Compare commits

...

6 Commits

Author SHA1 Message Date
Todd Gamblin
37bb0843fd
clean up some comments
Signed-off-by: Todd Gamblin <tgamblin@llnl.gov>
2025-05-20 09:25:20 -07:00
Todd Gamblin
07a8f6235b
merge three branches into one 2025-05-20 01:02:49 -07:00
Todd Gamblin
485291ef20
Omit fake edge to root
This saves singificant time in comparison

Signed-off-by: Todd Gamblin <tgamblin@llnl.gov>
2025-05-19 15:59:03 -07:00
Todd Gamblin
8363fbf40f
Spec: use short-circuiting, stable comparison
## Background

Spec comparison on develop used a somewhat questionable optimization to
get decent spec comparison performance -- instead of comparing entire spec
DAGs, it put a `hash()` call in `_cmp_iter()` and compared specs by their
runtime hashes. This gets us good performance abstract specs, which don't
have complex dependencies and for which hashing is cheap. But it makes
the order of specs unstable and hard to reproduce.

We really need to do a full, consistent traversal over specs to compare
and to get a stable ordering. Simply taking the hash out and yielding
dependencies recursively (i.e. yielding `dep.spec._cmp_iter()` instead
of a hash) goes exponential for concrete specs because it explores all
paths. Traversal tracks visited nodes, but it's expensive to set up
the data structures for that, and it can slow down comparison of simple
abstract specs. Abstract spec comparison performance is important for
concretization (specifically setup), so we don't want to do that.

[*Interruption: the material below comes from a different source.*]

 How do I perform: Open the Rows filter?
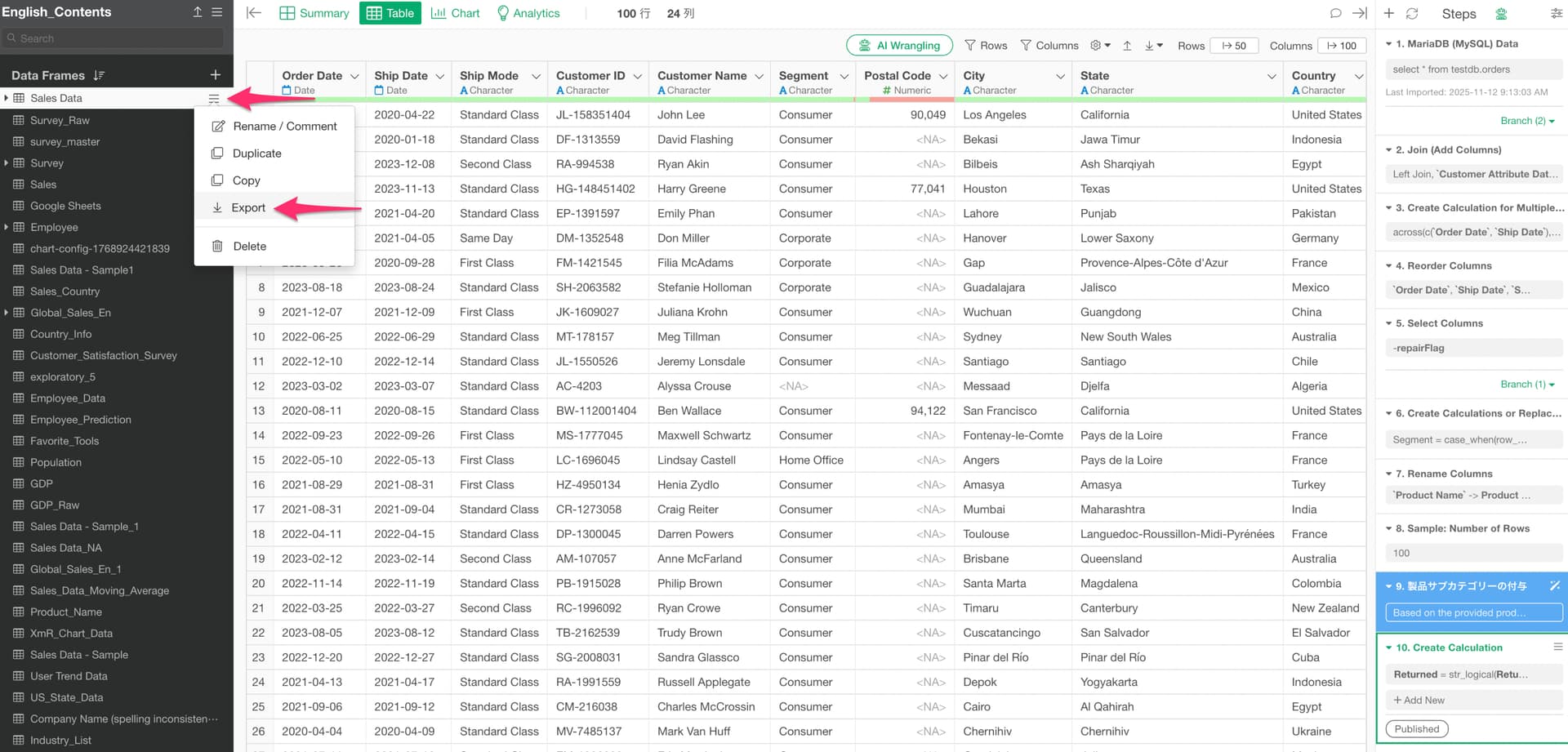(x=986, y=46)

## New comparison algorithm

We can have (mostly) the best of both worlds -- it's just a bit more
complicated.

This changes Spec comparison to do a proper, stable graph comparison:

1. Spec comparison will now short-circuit whenever possible for concrete
   specs, when DAG hashes are known to be equal or not equal. This means
   that concrete spec `==` and `!=` comparisons will no longer have
   to traverse the whole DAG.

2. Spec comparison now traverses the graph consistently, comparing nodes
   and edges in breadth-first order. This means Spec sort order is stable,
   and it won't vary arbitrarily from run to run.

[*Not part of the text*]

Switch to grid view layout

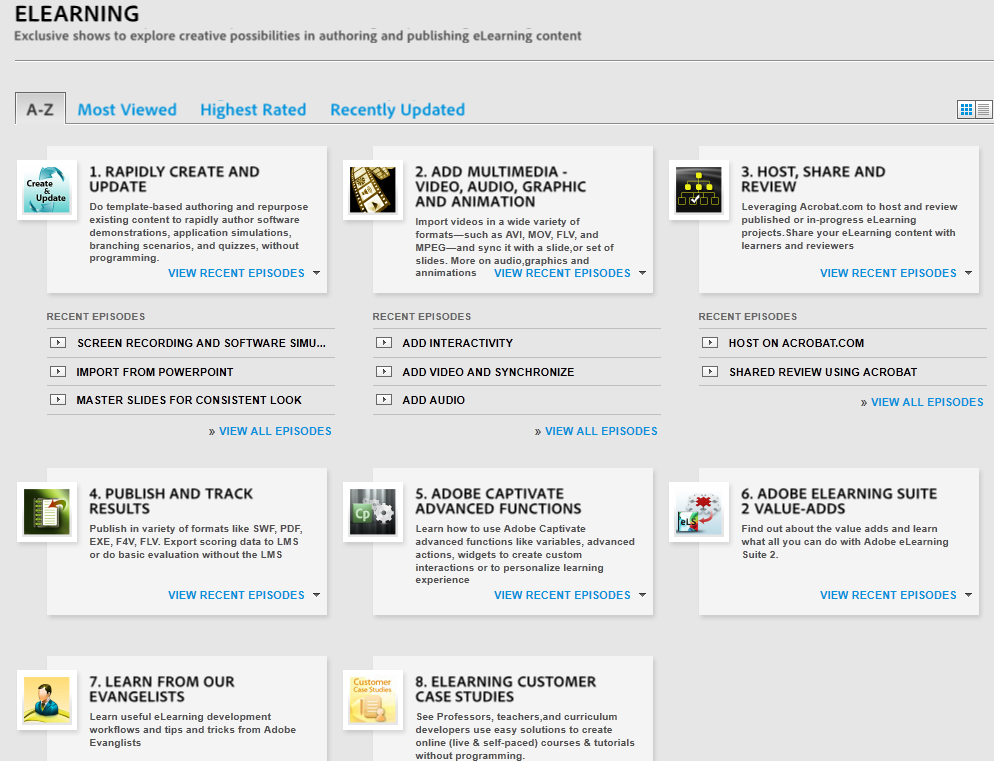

3. Traversal can be expensive, so we avoid it for simple specs. Specifically,
   if a spec has no dependencies, or if its dependencies have no dependencies,
   we avoid calling `traverse_edges()` by doing some special casing.

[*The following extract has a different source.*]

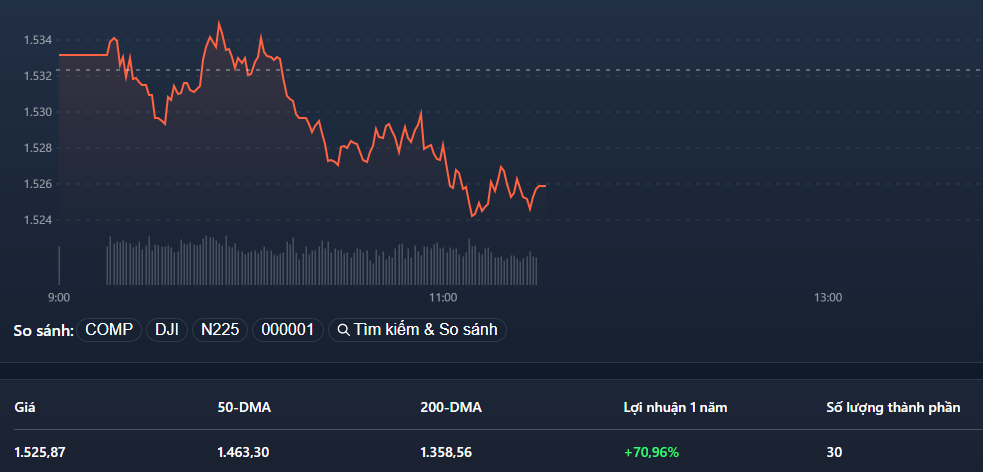Click the end of the orange price line
This screenshot has width=983, height=472.
click(x=544, y=186)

The `_cmp_iter` method for `Spec` now iterates over the DAG and yields nodes
in BFS order. While it does that, it generates consistent ids for each node,
based on traversal order. It then outputs edges in terms of these ids, along with
their depflags and virtuals, so that all parts of the Spec DAG are included.
The resulting total ordering of specs keys on node attributes first, then
dependency nodes, then any edge differences between graphs.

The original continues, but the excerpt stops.